> _Data rows_:
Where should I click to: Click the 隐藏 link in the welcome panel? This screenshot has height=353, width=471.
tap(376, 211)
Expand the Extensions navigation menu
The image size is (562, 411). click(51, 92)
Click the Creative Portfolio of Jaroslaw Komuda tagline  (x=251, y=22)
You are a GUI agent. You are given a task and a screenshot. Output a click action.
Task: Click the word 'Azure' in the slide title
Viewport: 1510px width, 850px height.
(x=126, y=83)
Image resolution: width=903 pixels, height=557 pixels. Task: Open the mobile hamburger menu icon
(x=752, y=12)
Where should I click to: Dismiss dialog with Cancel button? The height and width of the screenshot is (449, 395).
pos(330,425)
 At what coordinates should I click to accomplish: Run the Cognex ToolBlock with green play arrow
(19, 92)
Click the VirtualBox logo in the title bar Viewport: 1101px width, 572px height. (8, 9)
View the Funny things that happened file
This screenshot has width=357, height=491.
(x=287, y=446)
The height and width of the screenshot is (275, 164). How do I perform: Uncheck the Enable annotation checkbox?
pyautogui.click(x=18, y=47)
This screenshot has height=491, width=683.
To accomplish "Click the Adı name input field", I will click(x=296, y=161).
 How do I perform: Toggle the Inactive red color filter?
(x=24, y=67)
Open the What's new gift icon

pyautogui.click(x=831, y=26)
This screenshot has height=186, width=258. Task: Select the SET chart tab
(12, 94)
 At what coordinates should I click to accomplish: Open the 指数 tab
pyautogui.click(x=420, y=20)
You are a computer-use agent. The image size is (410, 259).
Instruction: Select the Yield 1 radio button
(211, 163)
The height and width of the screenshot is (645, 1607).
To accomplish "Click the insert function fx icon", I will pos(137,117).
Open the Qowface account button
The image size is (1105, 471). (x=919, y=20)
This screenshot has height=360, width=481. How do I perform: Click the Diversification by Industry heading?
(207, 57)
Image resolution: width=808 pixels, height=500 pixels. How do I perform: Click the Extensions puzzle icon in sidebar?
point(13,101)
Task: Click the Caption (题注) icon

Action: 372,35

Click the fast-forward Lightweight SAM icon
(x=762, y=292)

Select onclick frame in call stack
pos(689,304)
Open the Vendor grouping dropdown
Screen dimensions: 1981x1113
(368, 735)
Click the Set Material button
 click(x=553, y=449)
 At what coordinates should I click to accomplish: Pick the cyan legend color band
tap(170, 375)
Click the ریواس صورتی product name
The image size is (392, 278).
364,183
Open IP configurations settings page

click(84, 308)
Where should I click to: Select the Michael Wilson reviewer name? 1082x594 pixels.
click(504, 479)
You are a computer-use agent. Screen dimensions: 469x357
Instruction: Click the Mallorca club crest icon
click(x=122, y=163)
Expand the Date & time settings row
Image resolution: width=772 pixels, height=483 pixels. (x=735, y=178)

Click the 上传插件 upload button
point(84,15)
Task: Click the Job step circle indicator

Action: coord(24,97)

> _Task requirements_: Return all of the records above verbatim, line by line and in their original order.

> _Task output_:
Where should I click to: Click the 隐藏 link in the welcome panel? This screenshot has height=353, width=471.
tap(376, 211)
Expand the Extensions navigation menu
The image size is (562, 411). click(51, 92)
Click the Creative Portfolio of Jaroslaw Komuda tagline  (x=251, y=22)
You are a GUI agent. You are given a task and a screenshot. Output a click action.
Task: Click the word 'Azure' in the slide title
Viewport: 1510px width, 850px height.
(x=126, y=83)
Image resolution: width=903 pixels, height=557 pixels. Task: Open the mobile hamburger menu icon
(x=752, y=12)
Where should I click to: Dismiss dialog with Cancel button? The height and width of the screenshot is (449, 395).
pos(330,425)
 At what coordinates should I click to accomplish: Run the Cognex ToolBlock with green play arrow
(19, 92)
Click the VirtualBox logo in the title bar Viewport: 1101px width, 572px height. (8, 9)
View the Funny things that happened file
This screenshot has width=357, height=491.
(x=287, y=446)
The height and width of the screenshot is (275, 164). How do I perform: Uncheck the Enable annotation checkbox?
pyautogui.click(x=18, y=47)
This screenshot has height=491, width=683.
To accomplish "Click the Adı name input field", I will click(x=296, y=161).
 How do I perform: Toggle the Inactive red color filter?
(x=24, y=67)
Open the What's new gift icon

pyautogui.click(x=831, y=26)
This screenshot has height=186, width=258. Task: Select the SET chart tab
(12, 94)
 At what coordinates should I click to accomplish: Open the 指数 tab
pyautogui.click(x=420, y=20)
You are a computer-use agent. The image size is (410, 259).
Instruction: Select the Yield 1 radio button
(211, 163)
The height and width of the screenshot is (645, 1607).
To accomplish "Click the insert function fx icon", I will pos(137,117).
Open the Qowface account button
The image size is (1105, 471). (x=919, y=20)
This screenshot has height=360, width=481. How do I perform: Click the Diversification by Industry heading?
(207, 57)
Image resolution: width=808 pixels, height=500 pixels. How do I perform: Click the Extensions puzzle icon in sidebar?
point(13,101)
Task: Click the Caption (题注) icon

Action: 372,35

Click the fast-forward Lightweight SAM icon
(x=762, y=292)

Select onclick frame in call stack
pos(689,304)
Open the Vendor grouping dropdown
Screen dimensions: 1981x1113
(368, 735)
Click the Set Material button
 click(x=553, y=449)
 At what coordinates should I click to accomplish: Pick the cyan legend color band
tap(170, 375)
Click the ریواس صورتی product name
The image size is (392, 278).
364,183
Open IP configurations settings page

click(84, 308)
Where should I click to: Select the Michael Wilson reviewer name? 1082x594 pixels.
click(504, 479)
You are a computer-use agent. Screen dimensions: 469x357
Instruction: Click the Mallorca club crest icon
click(x=122, y=163)
Expand the Date & time settings row
Image resolution: width=772 pixels, height=483 pixels. (x=735, y=178)

Click the 上传插件 upload button
point(84,15)
Task: Click the Job step circle indicator

Action: coord(24,97)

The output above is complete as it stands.